Luis Vidal

Personal information
- Full name: Luis Alberto Vidal Gajardo
- Date of birth: 22 May 1952 (age 73)
- Place of birth: Recoleta, Santiago, Chile
- Position: Centre-back

Youth career
- Municipal de Santiago [es]

Senior career*
- Years: Team / Apps / (Gls)
- 1970: Municipal de Santiago [es]
- 1971: Audax Italiano / 1 / (0)
- 1972: San Antonio Unido
- 1973–1974: Unión San Felipe / 52 / (1)
- 1975: Santiago Morning / 14 / (1)
- 1976–1977: Malleco Unido
- 1978–1979: Naval / 16 / (0)
- 1980: Curicó Unido
- 1981: Naval / – / (–)
- 1981: → Santiago Wanderers (loan)
- 1982: 9 de Octubre
- 1983: San Luis
- 1984: Deportes Puerto Montt
- 1985: Deportes Valdivia
- 1986: Deportes Puerto Montt

International career
- 1971: Chile U20

= Luis Vidal (footballer, born 1952) =

Chilean footballer

Luis Alberto Vidal Gajardo (born 22 May 1952) is a Chilean former footballer who played as a centre-back for clubs in Chile and Ecuador.

==Club career==
A defender from Municipal de Santiago youth system, Vidal played for several clubs in the Chilean football. In the top division, he made appearances for Audax Italiano (1971), Unión San Felipe (1973–74), Santiago Morning (1975), and Naval (1979).

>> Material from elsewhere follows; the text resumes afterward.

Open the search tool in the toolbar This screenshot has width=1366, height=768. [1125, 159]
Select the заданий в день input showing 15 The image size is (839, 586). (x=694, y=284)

In the second level, he played for San Antonio Unido (1972), Santiago Wanderers (loan from Naval, 1981) San Luis de Quillota (1983), Deportes Puerto Montt (1984, 1986), among others.

Abroad, he played for 9 de Octubre in the Ecuadorian Serie A in 1982.

At international level, he took part of a Chile youth team coached by José Santos Arias, alongside players such as Mario Galindo, Luis Araneda, Héctor Pinto and Carlos Rivas.

==Personal life==
Vidal has worked as a caretaker for Colegio Marista (Marista School) from Curicó.